- **How to complete this task**: In the article below on the Culturally Based Native Health Program, rewrite the paragraph beginning "The courses cover four fields" as a bulleted list that keeps its main facts.

- **Page extract**:
[Start of section]
CHEROKEE, N.C. - Prompted by a growing disparity between the health of Native peoples versus other U.S. populations, the Eastern Band of Cherokee Indians is leading an effort to address cultural distinctions that Western medicine overlooks in delivering health care to Native peoples in the South and East.
After two years of preparation and planning, Western Carolina University, in Cullowhee, and Wake Forest University, in Winston-Salem, have partnered with the Eastern Band to launch the Culturally Based Native Health Program. The initiative adopts a multipart approach that includes graduate-level certification in different aspects of Native health and an introduction to health care opportunities for Eastern Band youth.
''This is something very novel in the history of Indian health care,'' said program director Lisa Lefler, a faculty member in the Cherokee Studies program at Western Carolina University. Other initiatives have addressed Native health disparities, Lefler said, but the CBNHP is the first to focus specifically on tribes in the South and the East. Her hope is that the program will grow to include all such tribes.
The goal of the 15-hour graduate certification is to educate health care professionals working throughout Indian country about cultural appropriateness when interacting with Native patients. Many non-Native health care professionals are unaware of the nuances surrounding Native health care. For instance, they might not realize the long, complicated health care relationship between Natives and the federal government, or understand cultural protocol related to age, sex and degree of acculturation. Language also can be a barrier, resulting in a patient or doctor miscomprehending a diagnosis or condition.
''With a cultural foundation present, the relationship between provider and patient is strengthened and there is less room for noncompliance and misunderstanding,'' said CBNHP advisory council member Susan Leading Fox, deputy health officer with the Eastern Band's Health and Medical Division, and a member of the Eastern Band. She said the program also benefits tribe members who work in the health care field because it ''strengthens their ability to cross that bridge between being a community member and a medical provider.''
The courses cover four fields of Native health care: administration, behavioral health, clinical care, and culture and history. Native peoples partner with faculty members to develop the courses. Lefler, who holds a doctorate in medical anthropology, has partnered with Tom Belt, a member of the Cherokee Keetoowah Society, to develop anthropology courses on Indian health and tobacco and substance abuse. Other faculty members include Natives and non-Natives from Wake Forest, the University of Tennessee, Clemson University and the University of West Virginia. Classes are online so that distance education is possible. The certification, which WCU is scheduled to give final approval in May, also requires a one-week field study on the Qualla Boundary, homeland of the Eastern Band.
[End of section]
- **Extracted material**:
[Start of section]
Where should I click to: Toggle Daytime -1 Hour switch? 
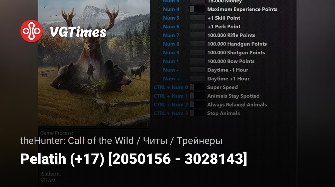(197, 70)
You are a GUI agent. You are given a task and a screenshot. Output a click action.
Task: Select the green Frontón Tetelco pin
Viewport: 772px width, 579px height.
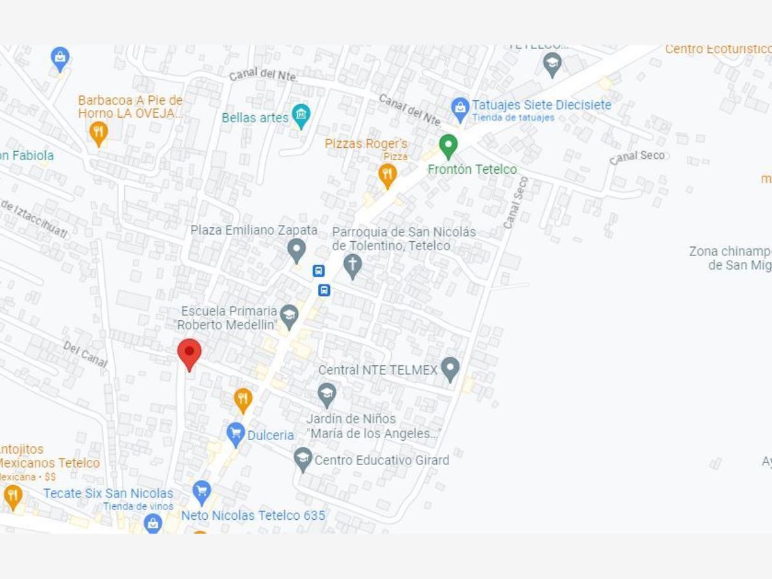448,147
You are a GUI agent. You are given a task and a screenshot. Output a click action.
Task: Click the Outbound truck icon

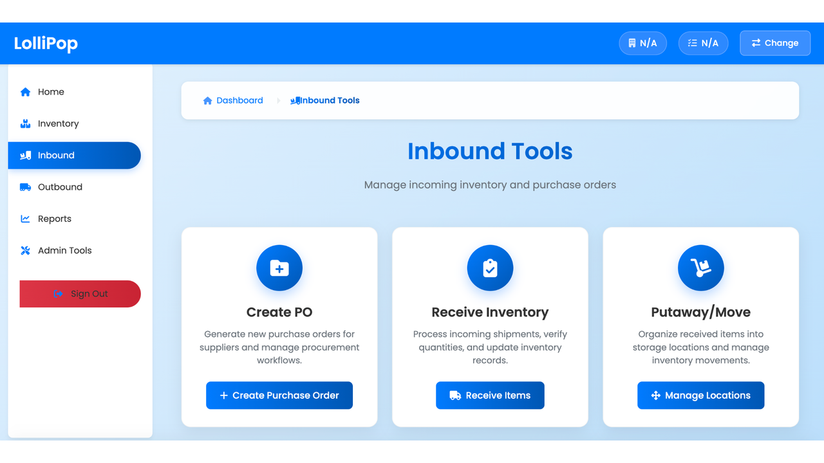coord(24,187)
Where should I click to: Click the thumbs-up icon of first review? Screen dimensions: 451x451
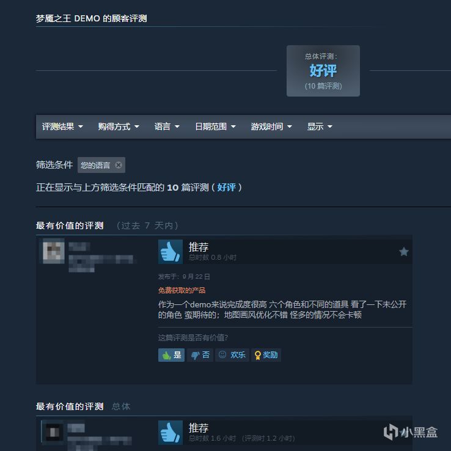171,252
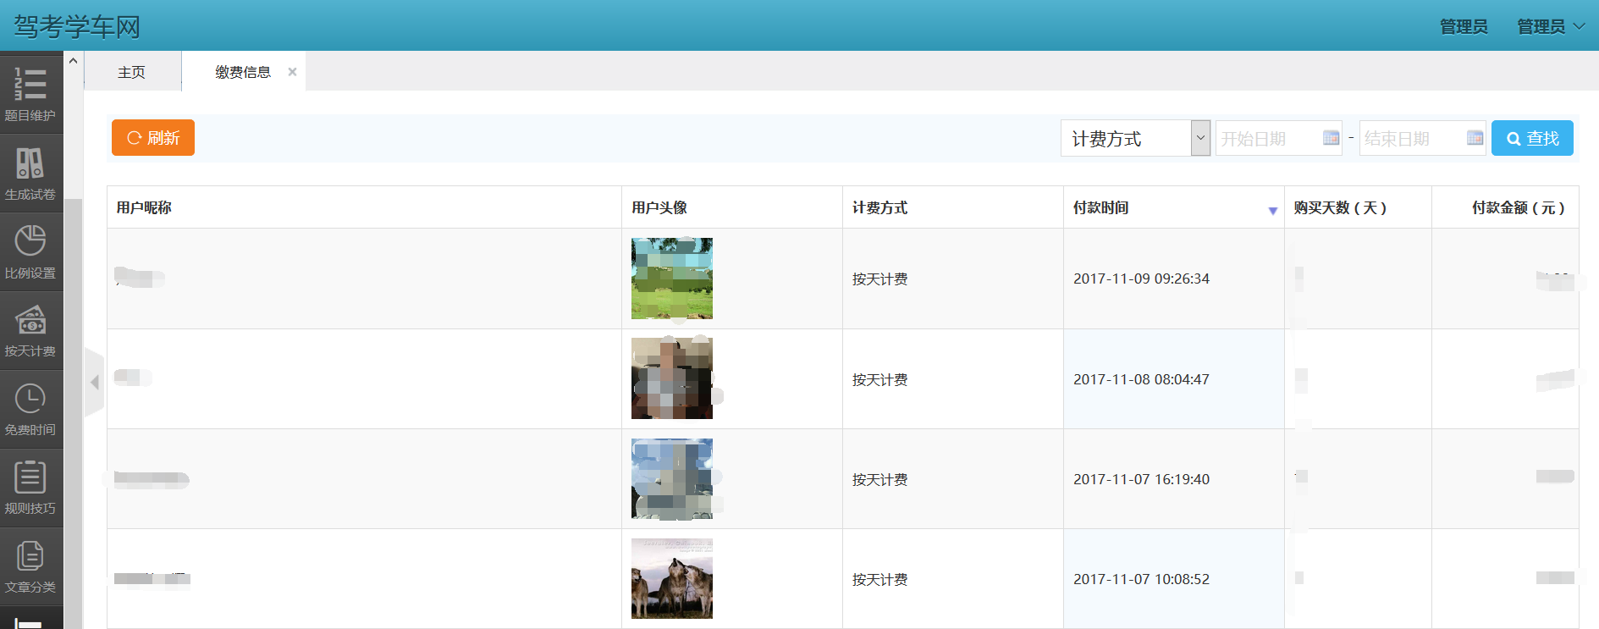
Task: Click the orange 刷新 button
Action: tap(153, 138)
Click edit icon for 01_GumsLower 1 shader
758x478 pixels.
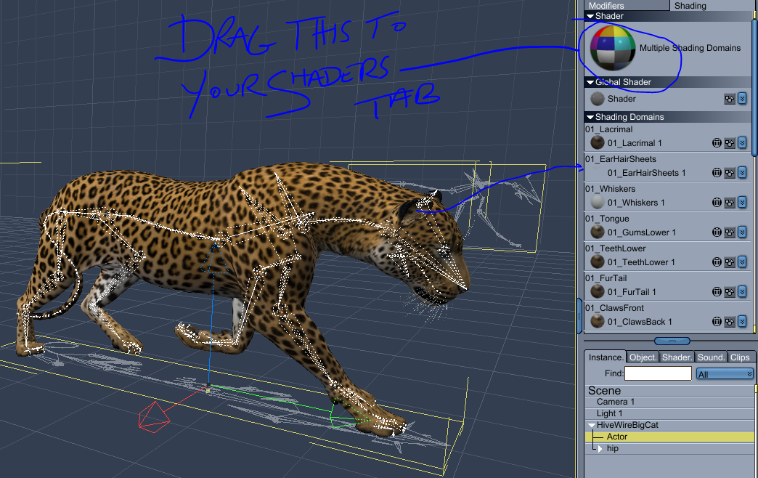[x=730, y=232]
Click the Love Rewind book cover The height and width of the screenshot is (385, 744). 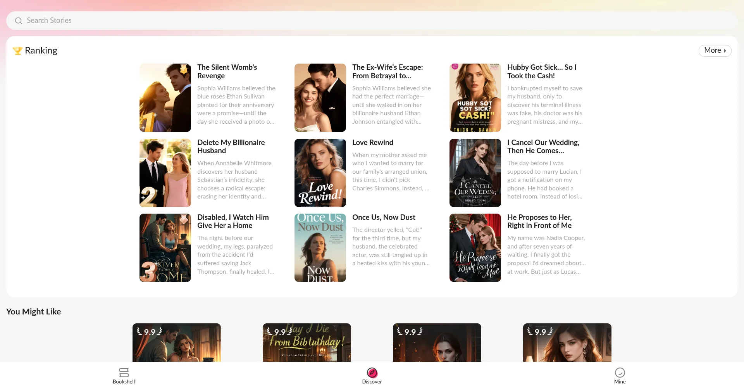coord(320,173)
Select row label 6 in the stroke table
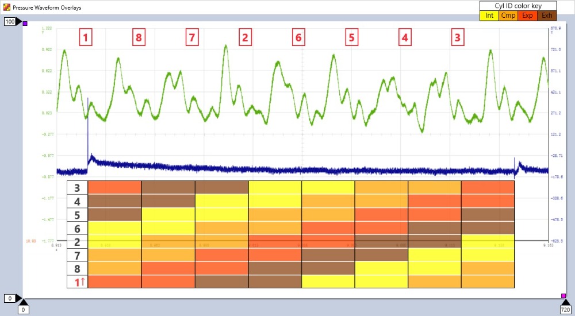 click(77, 228)
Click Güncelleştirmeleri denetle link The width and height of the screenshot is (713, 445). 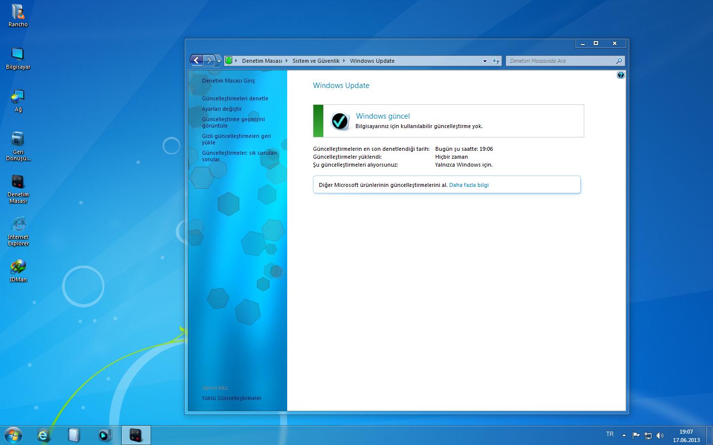pyautogui.click(x=235, y=98)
[End of section]
- **Answer area**:
- The courses cover four fields of Native health care: administration, behavioral health, clinical care, and culture and history.
- Native peoples and faculty members develop the courses together.
- Lefler, who holds a doctorate in medical anthropology, and Tom Belt, a member of the Cherokee Keetoowah Society, are developing anthropology courses on Indian health and on tobacco and substance abuse.
- Other faculty members, both Native and non-Native, come from Wake Forest, the University of Tennessee, Clemson University and the University of West Virginia.
- Classes are online, so distance education is possible.
- WCU is scheduled to give the certification final approval in May.
- The certification also requires a one-week field study on the Qualla Boundary, homeland of the Eastern Band.